The next bucket in this case is the brigade sentinel, which
is the same thing that send_parsed_content() would choose as
the next bucket to scan if we escaped from find_start_sequence()
with tag_start_index==NULL.

> I was a little vague in my description of the problem. Basically,
> if the <!--# tag occurs at the end of one brigade and the directive 
> starts at the
> beginning of the next brigade we have trouble. In my tests this was 
> causing a
> core dump which my patch fixed.
>
> I'm also surprised that the include virtual was failing since it 
> passed my tests. :(
> I'll double check those results to see if I missed something.
>
> Also, Brian, I do not see where the comment you removed was invalid. 
> Slen is only
> ever set to ctx->start_seq_len (which by default is 5 I believe).
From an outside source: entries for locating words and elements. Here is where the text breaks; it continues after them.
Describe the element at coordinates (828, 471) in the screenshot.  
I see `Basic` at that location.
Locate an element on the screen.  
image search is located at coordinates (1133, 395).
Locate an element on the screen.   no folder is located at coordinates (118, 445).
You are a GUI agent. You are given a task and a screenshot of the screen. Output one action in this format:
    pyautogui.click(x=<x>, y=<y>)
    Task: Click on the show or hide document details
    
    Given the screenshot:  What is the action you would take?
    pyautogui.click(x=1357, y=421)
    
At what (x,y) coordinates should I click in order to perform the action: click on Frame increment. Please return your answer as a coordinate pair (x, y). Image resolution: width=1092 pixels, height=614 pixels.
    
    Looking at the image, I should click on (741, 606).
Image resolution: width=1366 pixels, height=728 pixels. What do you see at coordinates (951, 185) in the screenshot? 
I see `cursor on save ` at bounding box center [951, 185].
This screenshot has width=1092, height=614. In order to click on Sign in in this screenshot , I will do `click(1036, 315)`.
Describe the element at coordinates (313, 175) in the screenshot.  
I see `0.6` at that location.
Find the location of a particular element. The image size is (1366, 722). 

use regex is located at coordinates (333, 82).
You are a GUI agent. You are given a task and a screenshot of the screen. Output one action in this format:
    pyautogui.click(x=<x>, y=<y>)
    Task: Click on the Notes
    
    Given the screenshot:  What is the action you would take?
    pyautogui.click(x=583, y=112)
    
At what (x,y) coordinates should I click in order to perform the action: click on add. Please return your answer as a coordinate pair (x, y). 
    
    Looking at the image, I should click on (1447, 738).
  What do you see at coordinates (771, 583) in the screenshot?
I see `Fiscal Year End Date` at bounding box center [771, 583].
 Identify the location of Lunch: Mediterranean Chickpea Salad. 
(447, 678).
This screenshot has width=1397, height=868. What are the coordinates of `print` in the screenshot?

Slen 
> is never changed
> to be any number other than ctx->start_seq_len.
>
> I do not claim to have studied bndm enough to be certain, but it seems 
> to me that
> if the brigade has a single bucket with a single byte which hapens to 
> match within
> the pattern then you will end up incrementing ctx->bytes_parsed by 
> pos+slen (where
> slen == 5) when only one byte was processed.


bndm will only match on an instance of the complete pattern within
the current bucket.  If slen==5 and len==1, bndm won't find a match.
All the one-byte-at-a-time scanning code in find_start_sequence()
exists solely to catch the boundary cases where the pattern spans
two or more buckets--the cases that bndm won't detect.  So when bndm
finds a match, it's guaranteed that len >= slen.

If len==1 and bndm indicates that it's found a pattern, it can
only mean that the pattern has been changed from "<!--#" to some
single-byte token.  This case *is* possible, now that we support
the SSIStartTag directive.  But the logic for incrementing
ctx->bytes_parsed by pos+slen is still correct; pos+slen==1.